Sure. Left side has nothing stamped. Just grime in pics


----------



## SirMike1983 (Apr 14, 2022)

The Phillips part is probably a replacement. The stock Schwinn cottered bottom bracket cups I have owned were blued and often had a small, monogram "AS" on them. I suppose it's possible at some point not all the parts were monogrammed, but the Phillips part seems farther afield from normal. The spindles were also blued with "Schwinn" in script on the center section.

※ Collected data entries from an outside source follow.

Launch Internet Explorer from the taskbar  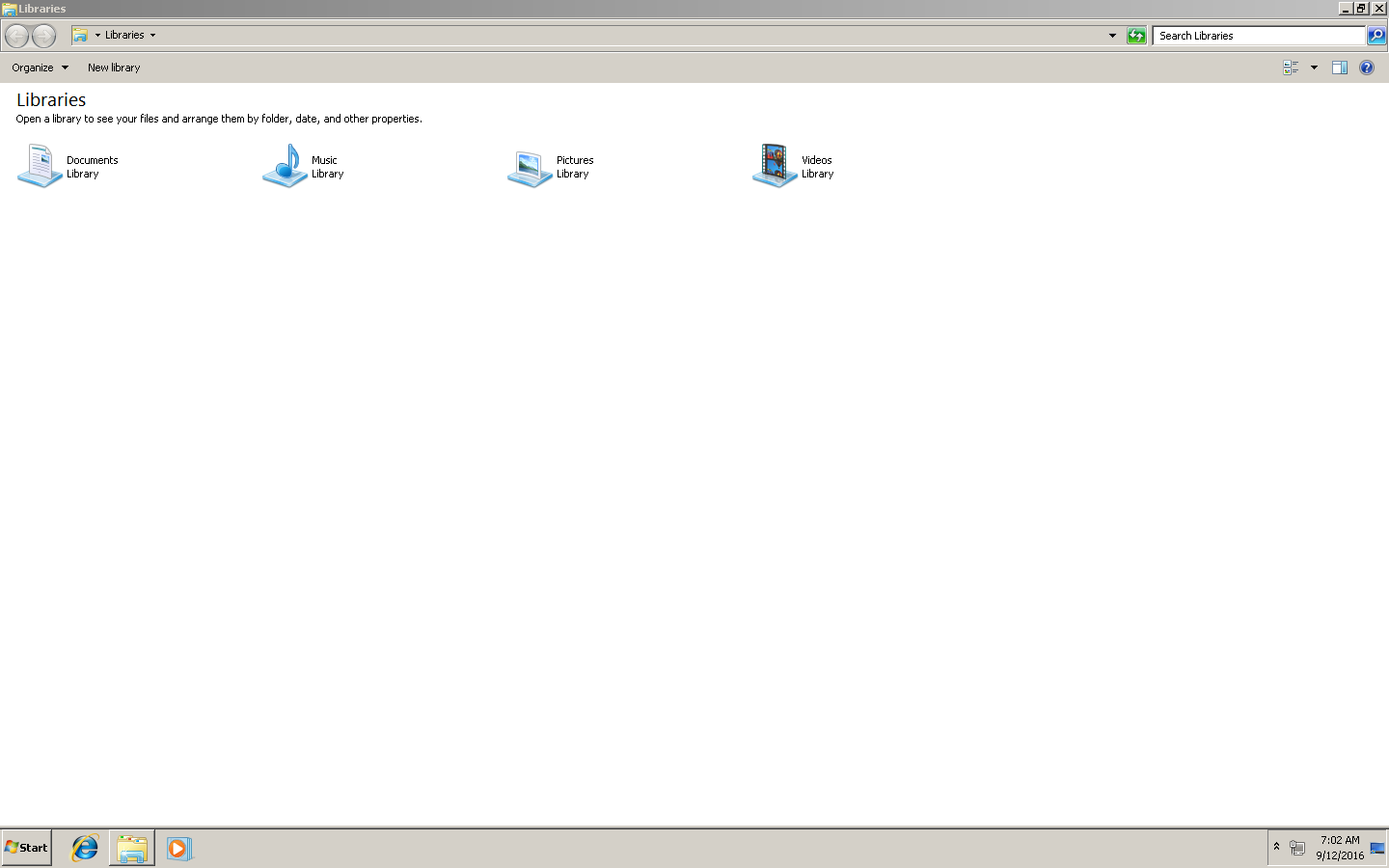[85, 848]
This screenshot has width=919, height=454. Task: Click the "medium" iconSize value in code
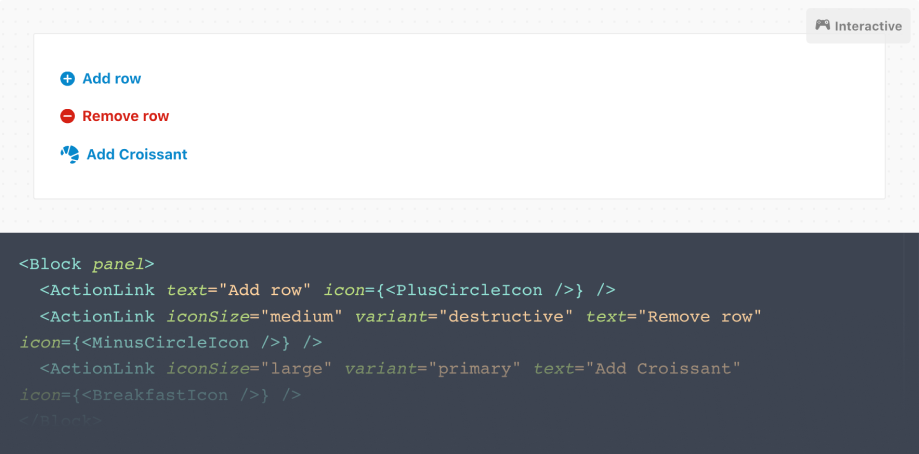pyautogui.click(x=301, y=316)
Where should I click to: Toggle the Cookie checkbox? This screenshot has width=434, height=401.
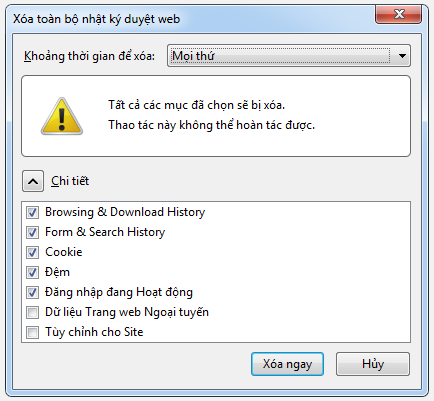click(32, 252)
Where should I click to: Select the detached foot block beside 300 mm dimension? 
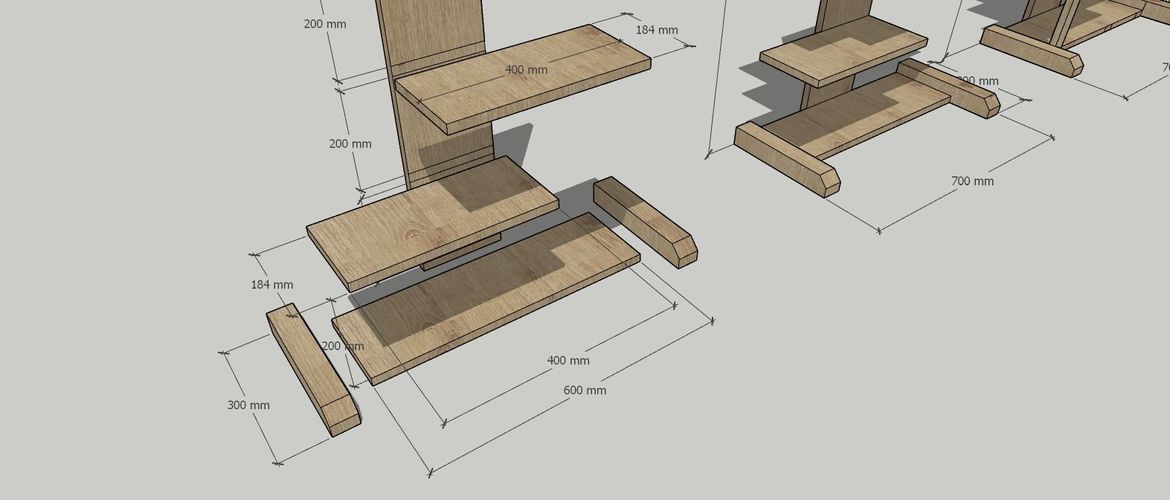click(x=312, y=370)
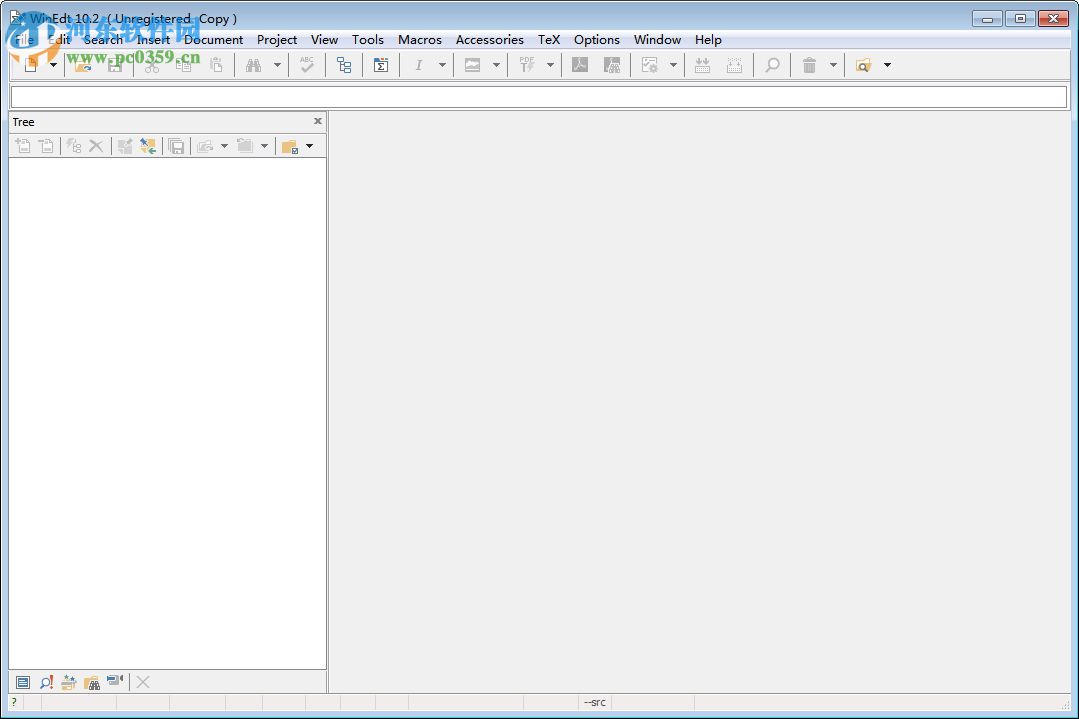
Task: Expand the dropdown next to binoculars icon
Action: pos(277,65)
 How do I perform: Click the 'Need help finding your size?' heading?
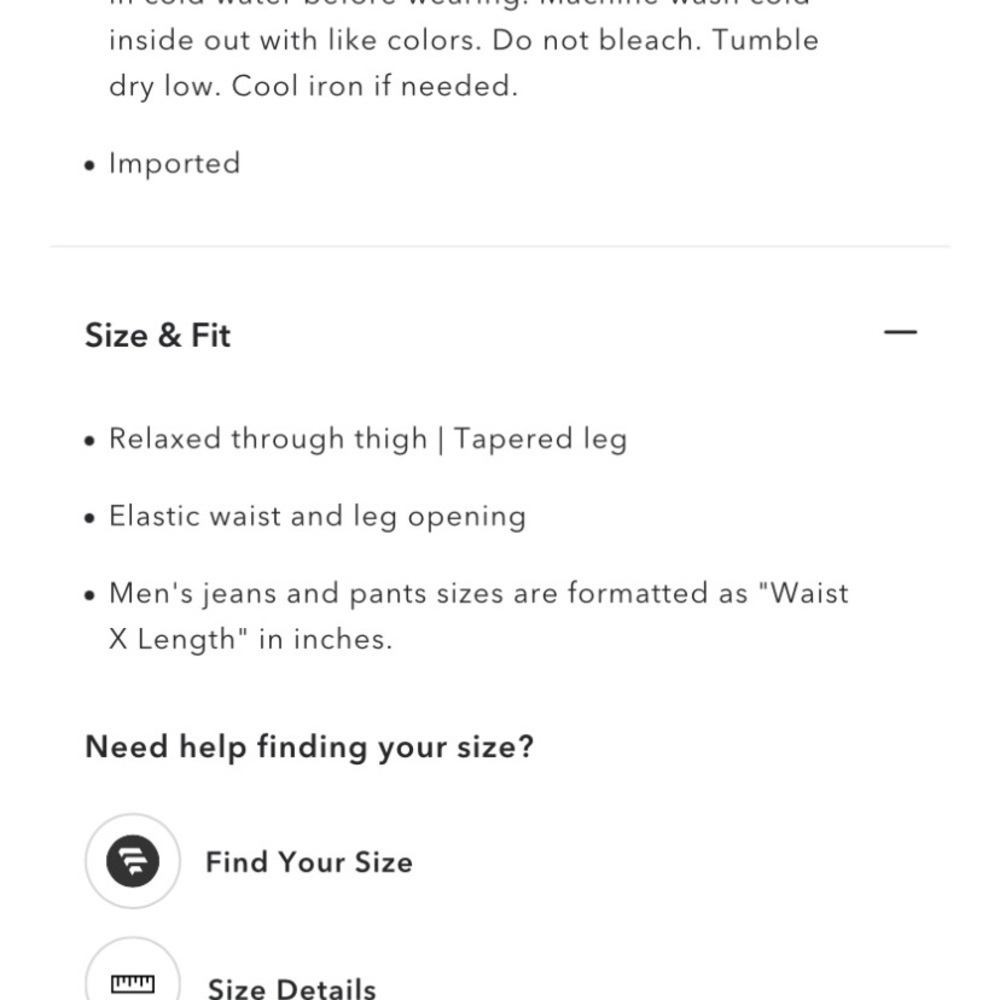click(309, 747)

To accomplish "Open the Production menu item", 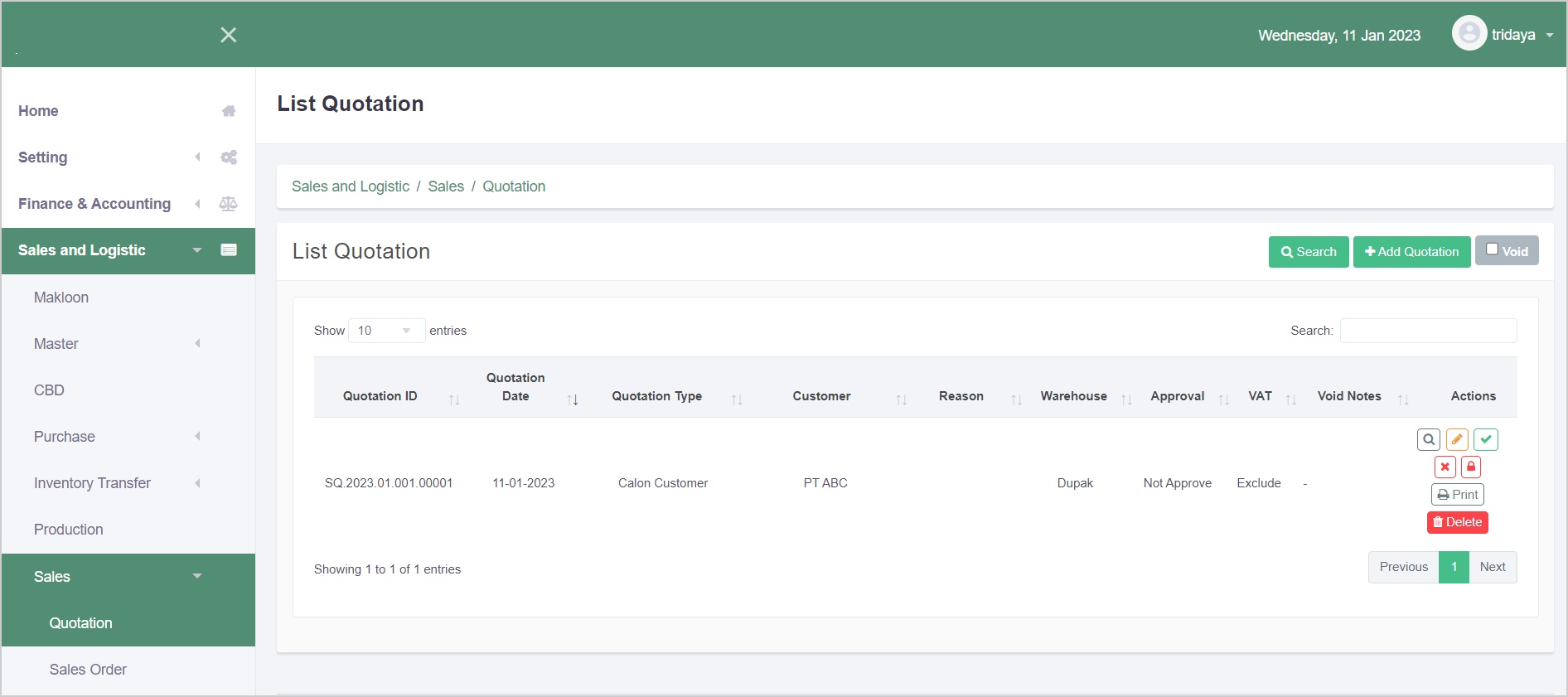I will tap(69, 530).
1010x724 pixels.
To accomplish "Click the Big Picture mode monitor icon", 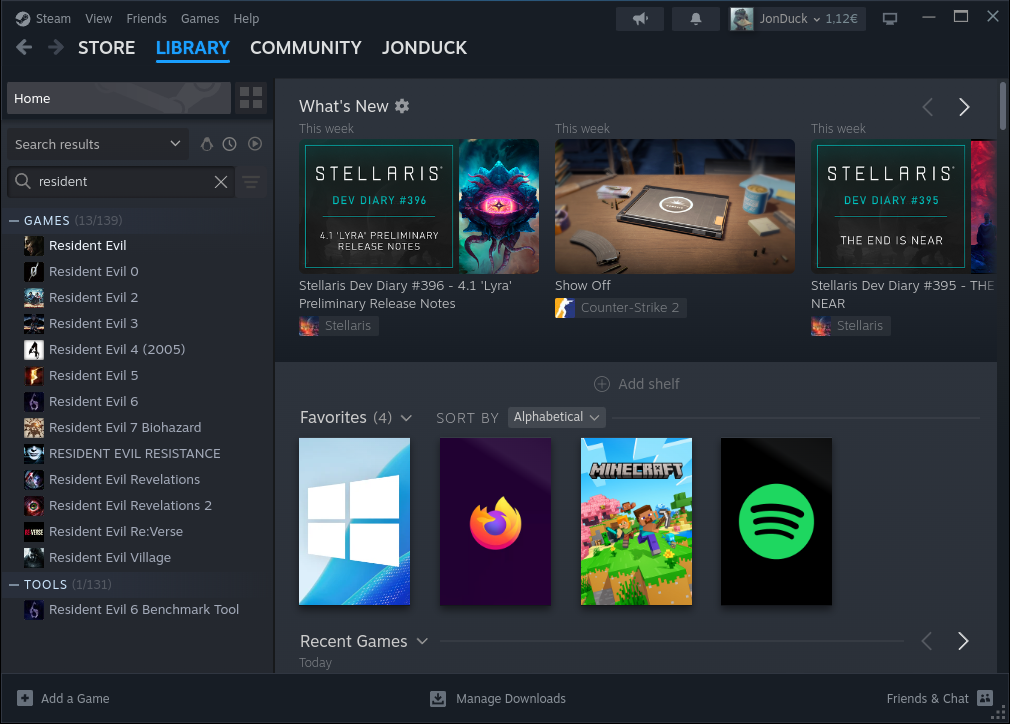I will click(890, 19).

I did find that Birmingham Phillips and Hercules parts were drop-in replacements for many of the Schwinn cottered bottom bracket parts. The Schwinn is often harder to find in good shape. When Schwinn designed their cottered bottom brackets, it appears to me they copied a Birmingham Hercules or Phillips. My guess would be a Hercules because they were the most popular English brand in the US prior to WWII. My experience has been the old Birmingham Phillips and Hercules parts are on a par with the Schwinn ones. They're all pretty well-made. The stuff to watch out for is the modern-day Chinese, Indian, and Pakistani stuff, which in some cases is not properly surface hardened and wears very quickly.


----------



## Schwinny (Apr 15, 2022)

Aaaah very good.


SirMike1983 said:


> The Phillips part is probably a replacement. The stock Schwinn cottered bottom bracket cups I have owned were blued and often had a small, monogram "AS" on them. I suppose it's possible at some point not all the parts were monogrammed, but the Phillips part seems farther afield from normal. The spindles were also blued with "Schwinn" in script on the center section.
> 
> I did find that Birmingham Phillips and Hercules parts were drop-in replacements for many of the Schwinn cottered bottom bracket parts. The Schwinn is often harder to find in good shape. When Schwinn designed their cottered bottom brackets, it appears to me they copied a Birmingham Hercules or Phillips. My guess would be a Hercules because they were the most popular English brand in the US prior to WWII. My experience has been the old Birmingham Phillips and Hercules parts are on a par with the Schwinn ones. They're all pretty well-made. The stuff to watch out for is the modern-day Chinese, Indian, and Pakistani stuff, which in some cases is not properly surface hardened and wears very quickly.
> 
> View attachment 1607052



Aaaah, very good. Nothing else here is marked at all except that cup so a replacement I'm sure.
I found little pebbles in there and the dust from them mixed with hard grease.
When I got the frame it had no BB shell, oil partridge. That's how they got in there I can only guess.
No damage so all is fine. I put a partridge there before ever riding it so no more worries for that..
Thanks for the detailed response.


----------